──────── Text shown ────────

Chinese State Councilor and Foreign Minister Wang Yi met Taliban political commission representative Mullah Abdul Ghani Baradar, few representatives from the religious commission and publicity alongside in Tianjin China this Week. Deal was Taliban have reiterated of not allowing any force to use the Afghan territory to endanger China. East Turkestan Islamic Movement (ETIM) who support independence from China, or any anti China forces will not be promoted in the future Taliban State.  China said it wants to promote the peace process in Afghanistan and eyed a bigger role for them in future reconstruction of the war-torn country. China would back them in an international forum like they do for Pakistan. 

China’s border with Afghanistan starts in Badakhshan’s province in northeastern Wakhan district with a 60-mile-long border. China did not have any issue with Democratic Afghan rule under President Ashraf Ghani. Once U.S. troops withdrawal started China was facing its biggest challenge to its authority at its border as the Taliban swept through the northeastern Badakhshan province, reaching the mountainous border with China’s Xinjiang region. World knows that China had committed Cultural Genocide in Xinjiang. Names, Food Habits, Religion, dress, behaviors, were changed and vocational training and concentration camps were the order of the day with grave human rights violations until now. 

Many of the Uyghur militants moved to Syria in recent years, last year’s United Nations Security Council report estimated that some 500 members of ETIM remain in Afghanistan, mostly in the Registan and Warduj districts of Badakhshan province. The Trump administration last year removed ETIM’s designation as a terrorist organization, to Beijing’s fury.

China has a history of relations with the Taliban since the late 1990s. In 1999, a group of Chinese officials flew to Kabul and opened diplomatic and economic relations. China’s ambassador to Pakistan sought a meeting with Taliban commander Mullah Omar in 2000. The Meeting happened with the Taliban hoping China would provide diplomatic support at the United Nations and help roll back sanctions placed on the group. Taliban reciprocally agreed to restrain ETIM in the country; but they did not expel the group. Starting in 2014, Taliban delegations began to publicly and regularly visit China, culminating in secret talks that China facilitated between Kabul and the Taliban in Urumqi, the capital of Xinjiang.

Why meet the Taliban now?

────────

## Exercise task 1
In the text on China and the Taliban, in what year did a group of Chinese officials fly to Kabul and open diplomatic and economic relations?
## Exercise task 2
Turn the paragraph of the text on China and the Taliban that begins "China has a history of relations" into a short bulleted list that keeps its main facts.
## Exercise task 3
Write the next part of the text on China and the Taliban, starting after its last line, "Why meet the Taliban now?"
The listing after the text on China and the Taliban is separate material.

──────── Material ────────

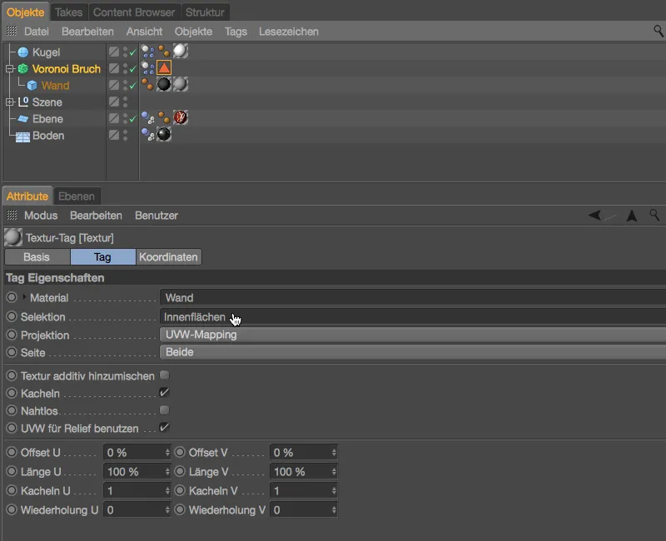
Task: Open the Lesezeichen menu
Action: point(289,31)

────────

## Final result 1
1999

## Final result 2
- China has had relations with the Taliban since the late 1990s.
- In 1999, Chinese officials flew to Kabul and opened diplomatic and economic relations.
- In 2000, China's ambassador to Pakistan sought a meeting with Taliban commander Mullah Omar. The meeting took place, and the Taliban hoped China would give diplomatic support at the United Nations and help roll back sanctions.
- In return, the Taliban agreed to restrain ETIM but did not expel it.
- Starting in 2014, Taliban delegations publicly and regularly visited China. This led to secret talks, facilitated by China, between Kabul and the Taliban in Urumqi, the capital of Xinjiang.

## Final result 3
First, the Taliban is regaining power in Afghanistan and China is worried. Though China’s clout in the region is growing, in part through Beijing’s strategic relationship with the Taliban’s main supporter, Pakistan. All other countries have condemned the mass incarceration of fellow Muslims in Xinjiang and other human-rights abuses there. Chinese State Councilor and Foreign Minister Wang Yi’s visit to Turkmenistan, Tajikistan and Uzbekistan and the scheduled foreign ministers’ meeting of the Shanghai Cooperation Organization (SCO)-Afghanistan Contact Group was to improve relations and trust there.

Second, central to Chinese worries in Afghanistan is that the country is once again becoming a haven for extremist groups with international ambitions like Al-Qaeda and the Islamic State. Beijing is particularly focused on Uyghur militants that have their sights set on China and could cross the country’s 76-kilometer border with Afghanistan. Chinese analysts warned that if security threats in Afghanistan continue to spill over to neighboring countries, extremists and terrorists are more likely to enter China through Central Asian countries and Pakistan.

Third, beyond security, Beijing has longer-term economic aspirations in the country. Chinese firms are involved in the massive Aynak copper mine and exploration in the Amu Darya oil field. 

Fourth, China said it wants to promote the peace process in Afghanistan and eyes a bigger role for itself in future reconstruction of the war-torn country. 

Fifth, Afghan Ambassador to China Javid Ahmad Qaem expressed deep distrust toward the Taliban. “The sincerity of the Taliban for peace talks leaves a very big question mark upon them,” Qaem said, adding that the biggest challenge to the political settlement is the Taliban itself.

Sixth, the rise of Taliban has become a headache for Russia as the Central Asian neighbors have started to militarize for any future attack by Taliban to extend its rule. Kremlin envoy for Afghanistan Zamir Kabulov expressed concerns about the escalation and tensions in northern Afghanistan. Kabulov also urged the Taliban “to prevent them from spreading beyond the country’s borders.” Russia shoulders the major responsibility for the security of Central Asia under the Collective Security Treaty Organization (CSTO), which includes Russia and five other former Soviet states.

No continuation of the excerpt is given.